TURBULENT MAGNETIC FIELDS IN THE QUIET SUN: IMPLICATIONS OF HINODE OBSERVATIONS AND SMALL- SCALE DYNAMO SIMULATIONS

Using turbulent MHD simulations (magnetic Reynolds numbers up to approximate to 8000) and Hinode observations, we study effects of turbulence on measuring the solar magnetic field outside active regions. First, from synthetic Stokes V profiles for the Fe I lines at 6301 and 6302 angstrom, we show that a peaked probability distribution function (PDF) for observationally derived field estimates is consistent with a monotonic PDF for actual vertical field strengths. Hence, the prevalence of weak fields is greater than would be naively inferred from observations. Second, we employ the fractal self-similar geometry of the turbulent solar magnetic field to derive two estimates (numerical and observational) of the true mean vertical unsigned flux density.
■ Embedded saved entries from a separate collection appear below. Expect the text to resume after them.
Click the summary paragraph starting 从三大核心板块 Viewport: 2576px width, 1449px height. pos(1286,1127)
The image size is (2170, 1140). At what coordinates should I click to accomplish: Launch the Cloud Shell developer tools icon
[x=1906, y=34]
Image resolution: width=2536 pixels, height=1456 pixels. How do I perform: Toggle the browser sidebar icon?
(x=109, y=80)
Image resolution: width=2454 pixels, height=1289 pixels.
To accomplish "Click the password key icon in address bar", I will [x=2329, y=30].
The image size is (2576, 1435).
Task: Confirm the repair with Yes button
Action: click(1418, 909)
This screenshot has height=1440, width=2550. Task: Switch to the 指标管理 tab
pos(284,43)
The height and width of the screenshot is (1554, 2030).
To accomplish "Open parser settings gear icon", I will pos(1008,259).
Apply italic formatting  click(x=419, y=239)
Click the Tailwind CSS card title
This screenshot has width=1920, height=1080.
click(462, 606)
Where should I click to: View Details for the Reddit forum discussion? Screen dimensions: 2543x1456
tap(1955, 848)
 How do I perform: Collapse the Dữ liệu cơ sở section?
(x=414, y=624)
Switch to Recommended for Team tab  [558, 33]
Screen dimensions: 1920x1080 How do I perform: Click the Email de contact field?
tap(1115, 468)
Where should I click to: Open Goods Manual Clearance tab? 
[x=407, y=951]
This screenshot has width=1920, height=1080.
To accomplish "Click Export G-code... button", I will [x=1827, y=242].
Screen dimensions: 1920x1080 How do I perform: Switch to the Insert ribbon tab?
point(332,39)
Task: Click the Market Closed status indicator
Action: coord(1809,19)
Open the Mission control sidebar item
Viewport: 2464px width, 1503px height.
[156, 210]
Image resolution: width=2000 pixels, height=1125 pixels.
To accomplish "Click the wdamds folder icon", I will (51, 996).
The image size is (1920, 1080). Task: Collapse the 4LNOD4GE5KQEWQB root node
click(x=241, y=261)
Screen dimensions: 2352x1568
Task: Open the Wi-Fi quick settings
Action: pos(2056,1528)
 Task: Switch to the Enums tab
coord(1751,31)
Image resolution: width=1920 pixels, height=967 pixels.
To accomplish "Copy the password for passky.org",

We also find observational evidence that the scales of magnetic structuring in the photosphere extend at least down to an order of magnitude smaller than 200 km: the self-similar power-law scaling in the signed measure from a Hinode magnetogram ranges (over two decades in length scales and including the granulation scale) down to the approximate to 200 km resolution limit. From the self-similar scaling, we determine a lower bound for the true quiet-Sun mean vertical unsigned flux density of similar to 50 G. This is consistent with our numerically based estimates that 80% or more of the vertical unsigned flux should be invisible to Stokes V observations at a resolution of 200 km owing to the cancellation of signal from opposite magnetic polarities. Our estimates significantly reduce the order-of-magnitude discrepancy between Zeeman-and Hanle-based estimates.